For Sierra Hoover, a junior at Flagler College and renter of a home located on Riberia Street, resilience was no match for the flooding her apartment underwent.
“We prepped our apartment to the point where it was impossible to get in through the front door because we put so much marine caulk on the inside and outside,” Hoover said.
Hoover said she has lived in the same apartment for the past two years and experienced flooding in both hurricanes.
“In the first hurricane we lost basically everything,” Hoover said. “We had prepped more this time. So, we only lost the couch and chairs.”
Even though the damage was minimal this time to Hoover and her roommate’s things, it was still enough for them to relocate from the downtown area.

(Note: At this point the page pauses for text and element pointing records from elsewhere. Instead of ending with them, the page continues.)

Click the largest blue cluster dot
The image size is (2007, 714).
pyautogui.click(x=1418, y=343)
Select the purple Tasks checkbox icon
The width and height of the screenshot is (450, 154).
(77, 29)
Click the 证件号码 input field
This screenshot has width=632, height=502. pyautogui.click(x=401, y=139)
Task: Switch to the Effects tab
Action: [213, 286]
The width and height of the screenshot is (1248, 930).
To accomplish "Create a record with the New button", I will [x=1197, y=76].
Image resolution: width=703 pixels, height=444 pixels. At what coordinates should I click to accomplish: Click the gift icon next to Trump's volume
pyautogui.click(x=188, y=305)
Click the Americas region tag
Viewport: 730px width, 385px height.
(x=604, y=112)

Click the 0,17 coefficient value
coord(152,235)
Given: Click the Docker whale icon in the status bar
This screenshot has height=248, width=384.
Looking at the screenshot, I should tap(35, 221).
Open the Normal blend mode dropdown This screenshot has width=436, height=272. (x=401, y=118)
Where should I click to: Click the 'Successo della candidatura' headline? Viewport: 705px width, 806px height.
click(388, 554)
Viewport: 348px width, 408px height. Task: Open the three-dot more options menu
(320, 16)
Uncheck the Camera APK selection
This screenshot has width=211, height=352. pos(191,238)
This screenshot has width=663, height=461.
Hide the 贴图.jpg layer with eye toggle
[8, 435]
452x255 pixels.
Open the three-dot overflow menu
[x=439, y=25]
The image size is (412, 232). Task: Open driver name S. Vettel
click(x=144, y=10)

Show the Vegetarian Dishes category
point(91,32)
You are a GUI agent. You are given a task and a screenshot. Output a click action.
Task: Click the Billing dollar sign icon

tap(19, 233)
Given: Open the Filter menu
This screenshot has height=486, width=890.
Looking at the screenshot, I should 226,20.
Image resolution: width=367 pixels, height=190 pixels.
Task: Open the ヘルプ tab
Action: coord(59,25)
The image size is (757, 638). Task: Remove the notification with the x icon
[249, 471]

“At the rate we’re getting hurricanes, I would say not to live in the downtown area and if you do, avoid the first floor,” Hoover said.
The good news for those interested in buying in the area is that the dollar value of hurricane damaged homes decreases, even if everything is redone. For the seller, even though their homes aren’t going for their pre-storm value, Arriola said they are still selling for more than she would’ve expected.
“The city is resilient and it’s beautiful and I think people will move past this,” Arriola said.
Hoover, originally from Pennsylvania, said that she believes more hurricanes are on the horizon for Florida. She had originally intended on applying to graduate schools in the sunshine state, but now after this experience, she said she’s likely to head back up north.
For Arriola though, St. Augustine has been her home for 27 years and said we are just lucky to have a mayor who believes in climate change and sea level rise.